Yes. Let $F$ be a nonabelian f.g. free group, then $F\times F$ has this property. Indeed, for each normal subgroup $N$ of $F$, denote $H_N$ the subgroup $\{(x,y), xN=yN\}$ of $F\times F$ (this is a fibre product $F\times_{F/N} F$). Then $H_N$ contains the normal subgroup $N\times N$, and the quotient $H_N/(N\times N)$ is isomorphic to $F/N$. This normal subgroup can be intrinsically defined in $H_N$, because it is generated by $N\cup\{1\}\cup \{1\}\times N$, which is the set of elements of $H_N$ whose centralizer in $H_N$ is nonabelian. Hence the isomorphism class of $H_N$ determines the isomorphism class of $F/N$. Moreover, if $F/N$ is simple then $H_N$ is maximal in $F\times F$. Since there are uncountably many non-isomorphic 2-generated simple groups, we deduce that $F\times F$ has uncountably many non-isomorphic maximal subgroups.
Edit: here's a reference for the fact that there exists uncountably many non-isomorphic 2-generated simple groups:
Camm, Ruth.
Simple free products.
J. London Math.
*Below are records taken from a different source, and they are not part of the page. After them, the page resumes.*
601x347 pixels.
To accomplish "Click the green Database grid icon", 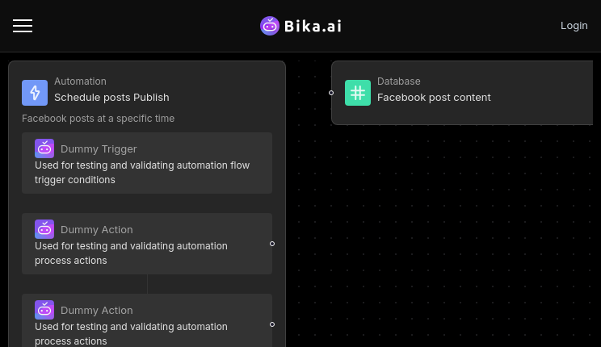I will (358, 93).
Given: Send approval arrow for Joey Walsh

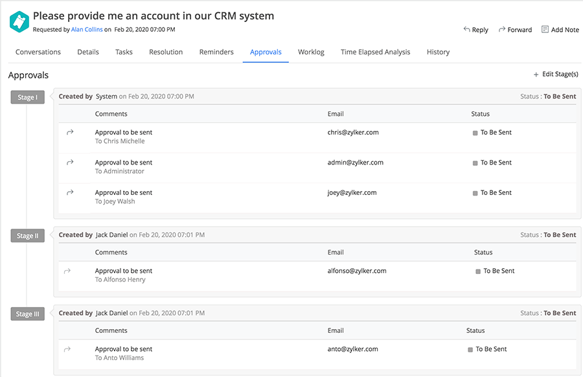Looking at the screenshot, I should pyautogui.click(x=70, y=192).
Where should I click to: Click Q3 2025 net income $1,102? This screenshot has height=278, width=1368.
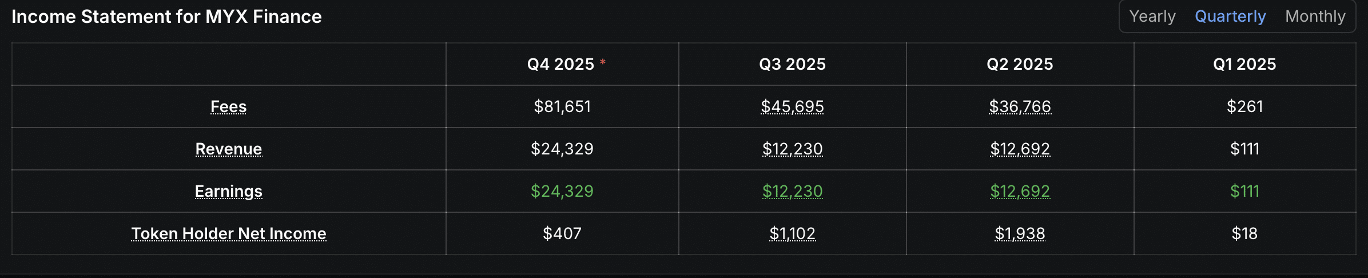tap(792, 234)
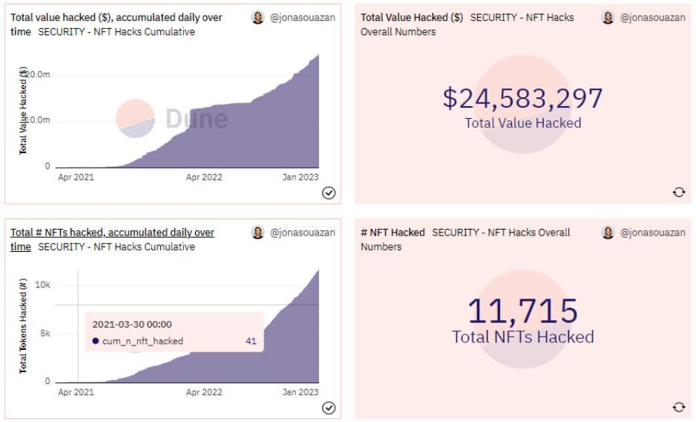The height and width of the screenshot is (422, 696).
Task: Open @jonasouazan profile on # NFT Hacked panel
Action: pos(652,232)
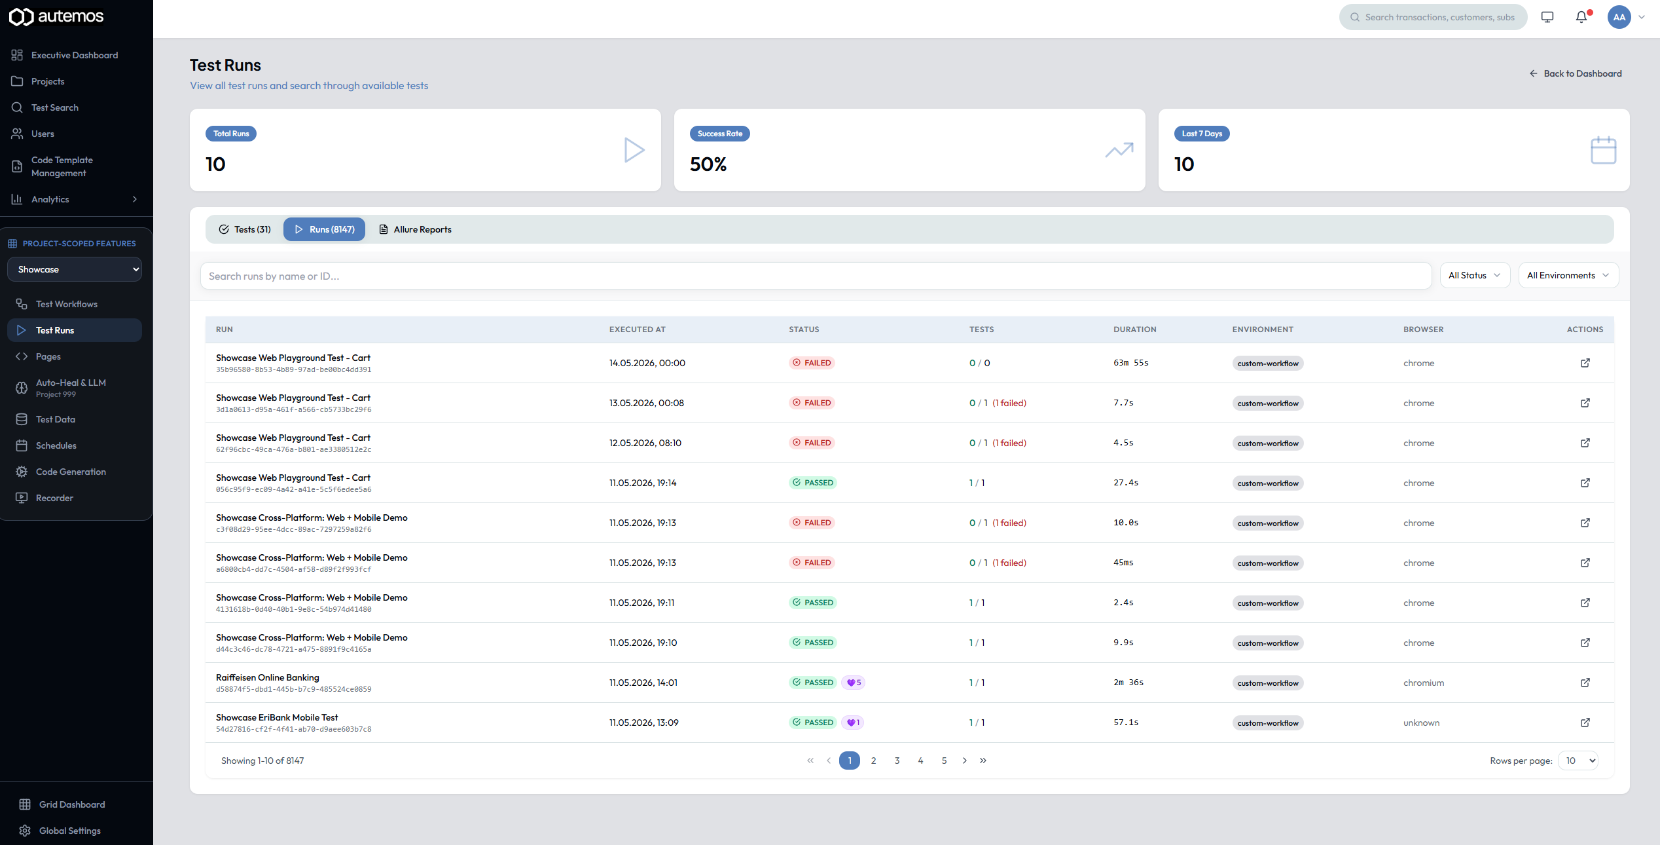This screenshot has width=1660, height=845.
Task: Switch to the Tests (31) tab
Action: (245, 229)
Soc. 28, (1953). 66-76.
[MR review behind paywall: (...) we have a continuum of non-isomorphic simple groups $G(\rho,\sigma,\tau)$. Each of these is a free product, with an amalgamated subgroup, of two free groups, and so is, in particular, locally infinite. Moreover, each can be generated by two elements.]